*EXERCISE REQUIREMENTS:*
Transcribe verbatim the span of lines that opens with the line containing "Where should I click to: Enter" and closes with the last line of the data below.

(Records from a collection)
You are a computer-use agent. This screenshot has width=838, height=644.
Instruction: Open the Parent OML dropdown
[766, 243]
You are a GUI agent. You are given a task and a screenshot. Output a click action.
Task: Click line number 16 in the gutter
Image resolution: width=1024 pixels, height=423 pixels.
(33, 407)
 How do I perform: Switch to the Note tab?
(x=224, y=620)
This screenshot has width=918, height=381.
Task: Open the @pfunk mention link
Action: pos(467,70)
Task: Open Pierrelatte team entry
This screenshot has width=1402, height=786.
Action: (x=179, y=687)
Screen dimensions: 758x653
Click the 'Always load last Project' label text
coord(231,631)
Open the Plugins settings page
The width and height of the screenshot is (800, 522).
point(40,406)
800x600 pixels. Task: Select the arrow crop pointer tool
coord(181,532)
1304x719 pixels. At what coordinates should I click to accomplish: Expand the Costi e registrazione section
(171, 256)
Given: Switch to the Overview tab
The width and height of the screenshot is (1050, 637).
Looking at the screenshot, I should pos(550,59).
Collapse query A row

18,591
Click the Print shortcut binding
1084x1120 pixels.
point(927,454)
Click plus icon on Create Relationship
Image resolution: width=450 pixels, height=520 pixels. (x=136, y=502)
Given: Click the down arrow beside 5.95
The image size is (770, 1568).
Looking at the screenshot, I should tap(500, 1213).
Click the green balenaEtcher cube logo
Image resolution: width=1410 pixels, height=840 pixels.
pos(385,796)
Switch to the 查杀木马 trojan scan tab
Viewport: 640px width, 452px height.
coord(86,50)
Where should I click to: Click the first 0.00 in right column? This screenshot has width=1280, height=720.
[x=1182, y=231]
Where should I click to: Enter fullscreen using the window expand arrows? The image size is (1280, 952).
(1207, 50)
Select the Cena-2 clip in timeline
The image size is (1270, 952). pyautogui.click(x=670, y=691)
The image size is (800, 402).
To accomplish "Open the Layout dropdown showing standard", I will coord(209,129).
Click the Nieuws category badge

*YOUR SOLUTION:*
Where should I click to: Enter fullscreen using the window expand arrows? The image size is (1280, 952).
(1207, 50)
Select the Cena-2 clip in timeline
The image size is (1270, 952). pyautogui.click(x=670, y=691)
The image size is (800, 402).
To accomplish "Open the Layout dropdown showing standard", I will coord(209,129).
Click the Nieuws category badge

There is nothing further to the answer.